# Ranking Algorithm

In this notebook, Markov Chain is used to rank the teams that played in EPL 2016-2017.

The algorithm used discussed in --

```
ColumbiaX: Machine Learning
Lecture 20
Prof. John Paisley
Department of Electrical Engineering
& Data Science Institute
Columbia University
```

## Dataset 

Data is downloaded from [here](http://www.football-data.co.uk/englandm.php).
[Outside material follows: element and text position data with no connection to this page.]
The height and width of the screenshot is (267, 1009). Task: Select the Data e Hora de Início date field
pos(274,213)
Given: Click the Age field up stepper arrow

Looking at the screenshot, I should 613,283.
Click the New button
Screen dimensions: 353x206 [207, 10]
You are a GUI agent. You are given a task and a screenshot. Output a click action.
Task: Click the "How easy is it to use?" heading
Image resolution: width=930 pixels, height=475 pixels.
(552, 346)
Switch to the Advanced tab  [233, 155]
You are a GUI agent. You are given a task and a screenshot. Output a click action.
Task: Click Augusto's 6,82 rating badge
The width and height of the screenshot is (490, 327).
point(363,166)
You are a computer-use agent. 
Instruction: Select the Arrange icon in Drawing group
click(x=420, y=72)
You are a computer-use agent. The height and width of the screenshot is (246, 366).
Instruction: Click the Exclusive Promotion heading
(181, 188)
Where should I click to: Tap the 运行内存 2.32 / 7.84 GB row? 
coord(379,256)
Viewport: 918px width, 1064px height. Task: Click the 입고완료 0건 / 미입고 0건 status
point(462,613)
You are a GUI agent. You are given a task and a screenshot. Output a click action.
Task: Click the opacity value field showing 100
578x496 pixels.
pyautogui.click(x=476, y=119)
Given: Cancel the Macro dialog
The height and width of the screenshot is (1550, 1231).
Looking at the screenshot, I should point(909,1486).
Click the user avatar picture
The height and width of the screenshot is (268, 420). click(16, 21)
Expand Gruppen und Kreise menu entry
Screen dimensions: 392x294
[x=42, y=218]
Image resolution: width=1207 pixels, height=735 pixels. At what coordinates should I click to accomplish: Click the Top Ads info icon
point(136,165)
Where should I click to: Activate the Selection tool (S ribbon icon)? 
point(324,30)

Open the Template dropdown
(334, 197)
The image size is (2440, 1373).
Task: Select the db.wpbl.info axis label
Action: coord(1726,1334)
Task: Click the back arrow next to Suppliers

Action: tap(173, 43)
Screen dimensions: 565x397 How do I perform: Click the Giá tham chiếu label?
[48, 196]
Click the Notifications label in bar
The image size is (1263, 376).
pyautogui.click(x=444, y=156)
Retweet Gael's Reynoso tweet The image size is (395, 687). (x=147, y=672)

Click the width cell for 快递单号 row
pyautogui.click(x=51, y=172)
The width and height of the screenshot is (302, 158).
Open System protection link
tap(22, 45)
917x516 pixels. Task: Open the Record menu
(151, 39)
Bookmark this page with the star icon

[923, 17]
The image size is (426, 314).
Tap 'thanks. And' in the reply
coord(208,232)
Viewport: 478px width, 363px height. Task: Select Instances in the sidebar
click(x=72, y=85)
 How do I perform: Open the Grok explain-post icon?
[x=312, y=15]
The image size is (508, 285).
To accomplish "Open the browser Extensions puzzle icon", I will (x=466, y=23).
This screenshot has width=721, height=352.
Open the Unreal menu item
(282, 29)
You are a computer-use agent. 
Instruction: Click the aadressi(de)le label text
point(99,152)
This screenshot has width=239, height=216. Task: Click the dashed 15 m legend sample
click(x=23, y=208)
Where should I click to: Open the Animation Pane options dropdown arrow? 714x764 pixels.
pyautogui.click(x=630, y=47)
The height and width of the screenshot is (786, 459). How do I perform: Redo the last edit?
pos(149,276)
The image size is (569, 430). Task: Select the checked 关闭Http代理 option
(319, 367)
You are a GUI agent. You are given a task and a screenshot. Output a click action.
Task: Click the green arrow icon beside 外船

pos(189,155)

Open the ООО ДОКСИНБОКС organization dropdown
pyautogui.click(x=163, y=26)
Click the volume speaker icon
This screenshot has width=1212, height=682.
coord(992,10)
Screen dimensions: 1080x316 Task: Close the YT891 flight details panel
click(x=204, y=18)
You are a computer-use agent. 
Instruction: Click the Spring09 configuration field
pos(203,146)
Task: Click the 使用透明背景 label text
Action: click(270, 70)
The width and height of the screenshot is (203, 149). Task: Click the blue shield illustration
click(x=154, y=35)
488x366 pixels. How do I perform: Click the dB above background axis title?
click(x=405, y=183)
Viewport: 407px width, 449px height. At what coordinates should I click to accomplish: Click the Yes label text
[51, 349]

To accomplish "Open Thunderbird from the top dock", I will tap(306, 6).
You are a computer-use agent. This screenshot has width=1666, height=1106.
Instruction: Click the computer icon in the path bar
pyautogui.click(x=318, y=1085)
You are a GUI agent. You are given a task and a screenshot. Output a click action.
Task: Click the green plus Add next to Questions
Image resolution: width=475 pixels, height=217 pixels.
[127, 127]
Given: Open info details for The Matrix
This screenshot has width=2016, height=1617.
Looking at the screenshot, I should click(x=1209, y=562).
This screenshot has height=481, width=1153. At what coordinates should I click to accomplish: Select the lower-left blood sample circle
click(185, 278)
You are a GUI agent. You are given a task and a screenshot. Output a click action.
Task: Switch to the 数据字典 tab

The key for the dataset is [here](http://www.football-data.co.uk/notes.txt).

In [1]:
# Import the required modules
from __future__ import division
import numpy as np
import csv

In [2]:
file_name = "../data/ranking-algorithm/epl_16_17.csv"
x = [];
# Read the CSV files
with open(file_name, 'rb') as csvfile:
 csvreader = csv.reader(csvfile, delimiter=',')
 next(csvreader)
 for row in csvreader:
 x.append([row[2], row[3], int(row[4]), int(row[5])])

In [3]:
# The team names
teams = {x: i for i, x in enumerate({match[0] for match in x})}
teams_rev = {v: k for k, v in teams.items()} 
# Convert into nice numpy array
x = np.array([[teams[match[0]], teams[match[1]], match[2], match[3]] for match in x], dtype=np.int32)
no_teams = len(teams)

In [4]:
# Prepare the Transition matrix
trans = np.zeros((no_teams, no_teams), dtype=np.float32)
for match_id in xrange(x.shape[0]):
 i, j = x[match_id][0], x[match_id][1]
 i_score, j_score = x[match_id][2], x[match_id][3]
 den = i_score + j_score
 if den > 0:
 trans[i, i] += (i_score > j_score) + i_score / den
 trans[j, j] += (i_score < j_score) + j_score / den
 trans[i, j] += (i_score < j_score) + j_score / den
 trans[j, i] += (i_score > j_score) + i_score / den

In [5]:
# Normalize the transition matrix
norm = np.sum(trans, axis=1) 
trans_norm = trans / np.expand_dims(norm, axis=0)

In [6]:
# Perform the eigenvalue decomposition of the transition matrix
w, v = np.linalg.eig(trans_norm.T)
# Normalize the 1st eigenvector that corresponds to eigenvalue = 1
s_d = v[:, 0].real / np.sum(v[:, 0].real)
# Sort s_d
sorted_ranking = np.argsort(s_d)[::-1]
# Prepare a list to display 
best_teams = [(teams_rev[i], s_d[i]) for i in sorted_ranking]

In [7]:
print("The rankings of the teams are")
for team in best_teams:
 print team

The rankings of the teams are
('Leicester', 0.13876668)
('Arsenal', 0.098007552)
('Tottenham', 0.086899467)
('West Ham', 0.077981375)
('Man United', 0.074728511)
('Southampton', 0.064768665)
('Man City', 0.062873565)
('Liverpool', 0.056575444)
('Chelsea', 0.044441242)
('Stoke', 0.036718827)
('Swansea', 0.035415944)
('West Brom', 0.033552695)
('Everton', 0.03319782)
('Watford', 0.026719317)
('Bournemouth', 0.026716128)
('Newcastle', 0.026127573)
('Crystal Palace', 0.024857888)
('Sunderland', 0.022549277)
('Norwich', 0.019476177)
('Aston Villa', 0.009625854)


One of the possible reason for City below United and Southampton might be that City performed better against the good teams.